You may also want to read a book by Dr. Nicholas Perricone titled "The Perricone Prescription." Dr. Perricone is a dermatologist. However, his focus appears to be on treating inflammatory conditions. He discusses research work he has done with antioxidants and also with diet modifications that reduce the body's overall tendency towards inflammation. I found his book informative and try to apply the diet modifications the best I can however I'm not 100% by any means - much more like 30% or so at best.
Anyways, to answer your question, I do take lipoic acid supplements (actually R lipoic acid as described below) as well as other antioxidants, e.g., vitamin E, vitamin A & D from cod liver fish oil, vitamin C. In addition, I also take omega 3 & 6 fish oil. I'm also currently researching grape seed extract and may add that to my regimen at some time in the future. Lastly, I drink 4-5 cups of strongly brewed green tea per day most of which is decaffeinated. I try not to over do it with the fat soluble vitamins since these can accumulate to toxic levels if safe recommendations are exceeded. To complete the record here, I've also been on Avonex for a little over 4 years now.
With regards to lipoic acid, you'll find several formulations available. There's alpha lipoic acid, R lipoic acid, and lipoic acid supplemented with biotin (a B vitamin which can become depleted when taking lipoic acid at doses 100mg or greater per day).
Alpha lipoic acid is actually a 50/50 mixture of two stereo isomers due to the molecule having what's known as a chiral center (an atom that can be joined to other atoms in a non-identical mirror image manner). These two forms are called the R and S forms. They are equally produced during chemical synthesis. You can think of them as left handed and right handed versions of the same molecule. In effect, they're mirror images of each other much as your hands are when you hold them together.

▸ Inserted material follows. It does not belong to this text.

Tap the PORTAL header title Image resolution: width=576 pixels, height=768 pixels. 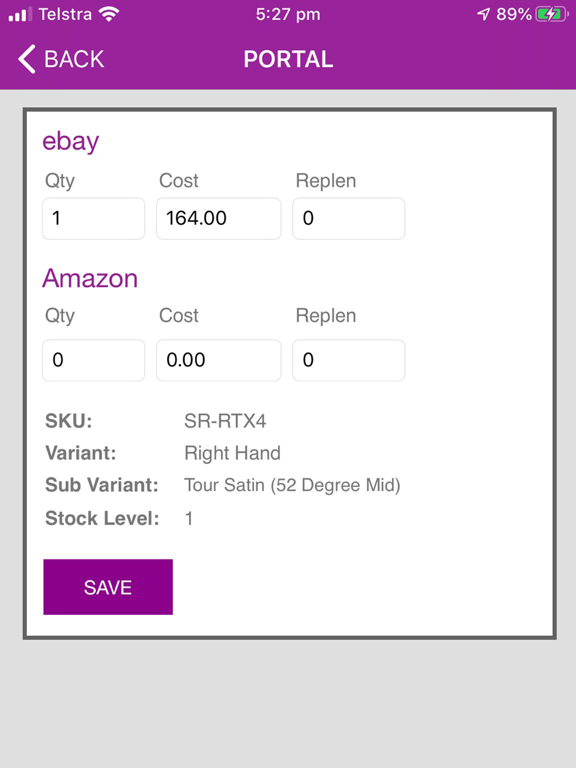tap(288, 59)
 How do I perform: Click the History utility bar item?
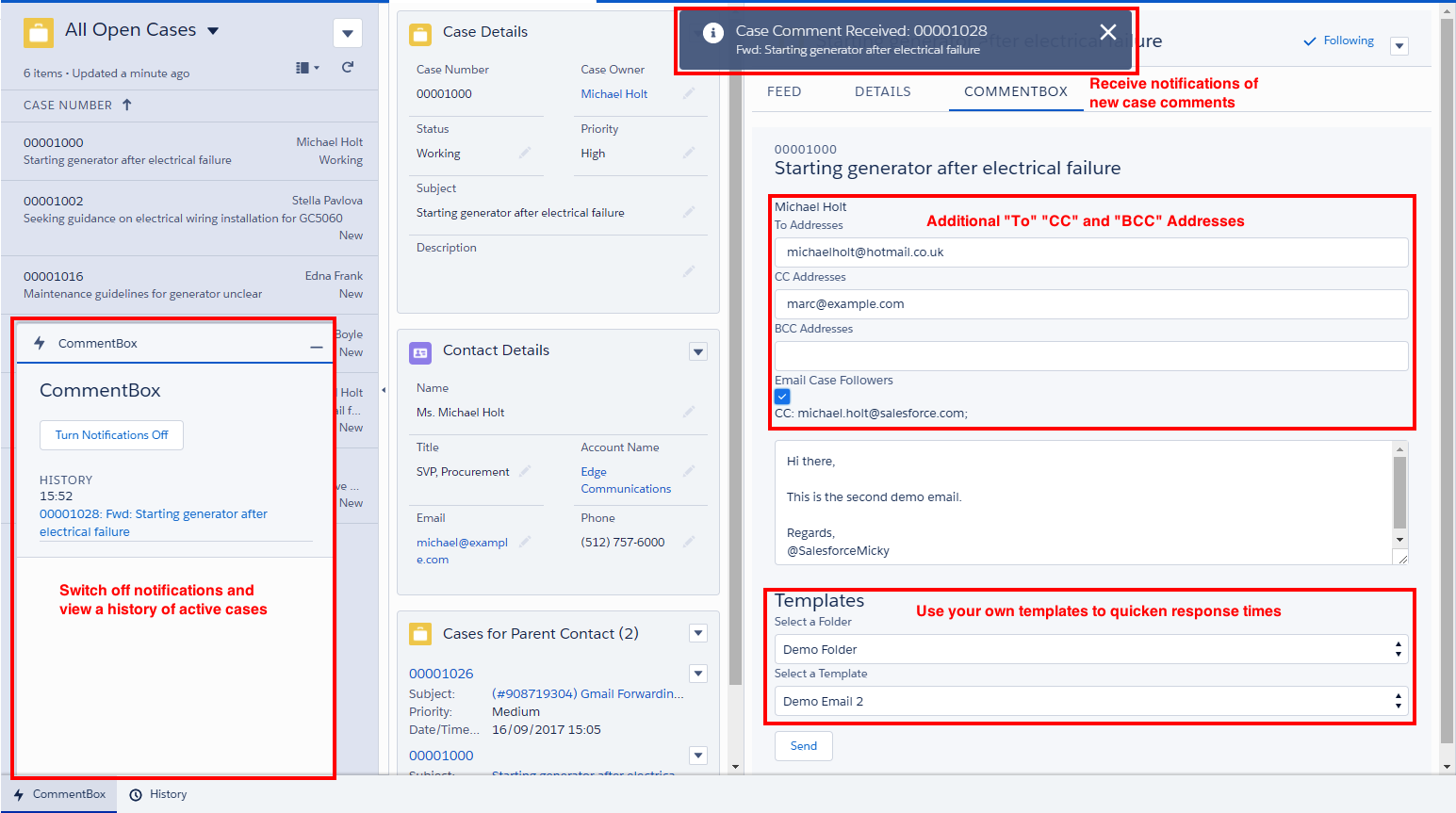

Chemical synthesis will always produce equal amounts of all possible stereo isomers unless specific and often difficult steps are taken to ensure the production of one or the other (another example is with synthetic vitamin E which has 3 chiral centers so there are 8 possible forms produced all of which are mirror images of each other for each chiral center).
What's important about all of the above chemistry is that R lipoic acid is the natural form that's found in the body, more specifically in the mitochondria. The biological activity of R lipoic acid is also reported to be roughly 6-12 fold higher than S lipoic acid if I rember correctly. There are several papers which discuss the differences between the two forms available on PubMed.

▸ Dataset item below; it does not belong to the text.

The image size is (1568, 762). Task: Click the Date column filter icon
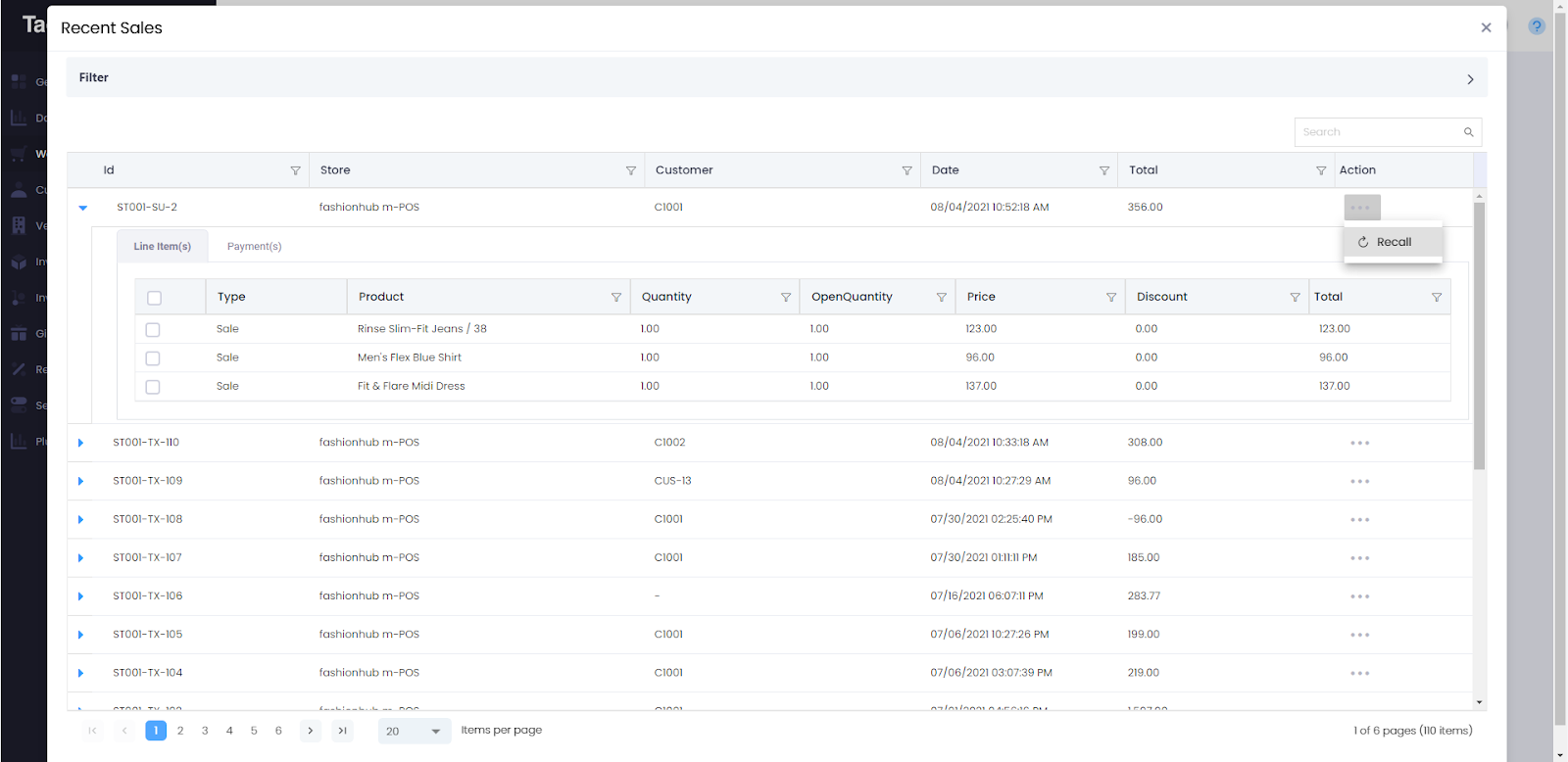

The above discussion brings forth the second form that I listed, R lipoic acid, which can be found from a few different manufactures such as Humax and Source Naturals. Incidentally, Humax offers their R lipoic acid fortified with biotin. I can't make any recommendations here so you'll have to do your own investigation regarding the different brands.
What's interesting about lipoic acid when taken as a supplement is that its soluble in both the lipid and aqueous environments of a cell. This enables it to function as an antioxidant in both the cell plasma membrane and in the cytosol as well as other aqueous environments such as blood. Lipoic acid is also known to cross the blood brain barrier (which plays a role in why it was found to be helpful with EAE). Lipoic acid is also used to treat diabetic neuropathies. This is a standard treatment in some countries in Europe. Lipoic acid has also been shown to inhibit NFk-B (which plays a role in the production of proinflammatory cell signaling molecules). One other issue which I feel is physiologically important, is that lipoic acid can play a central role in regenerating other antioxidants in the body, e.g., vitamin E, vitamin C, and glutathione.
Anyways, I realize that this answer was probably more than I needed to go into and I hope that the chemistry discussion did not go into too much detail. However, I believe that the issues I raised are important to understanding the different forms of lipoic acid supplements and why one formulation may or may not be preferred over another.
By the way, I would be very interested in hearing if/how anyone else is using antioxidant supplements, either as a means of helping to control inflammation or for any other reason.
Disclaimer: I'm not a Dr. nor in the medical profession and I can't make any specific medical recommendations for anyone.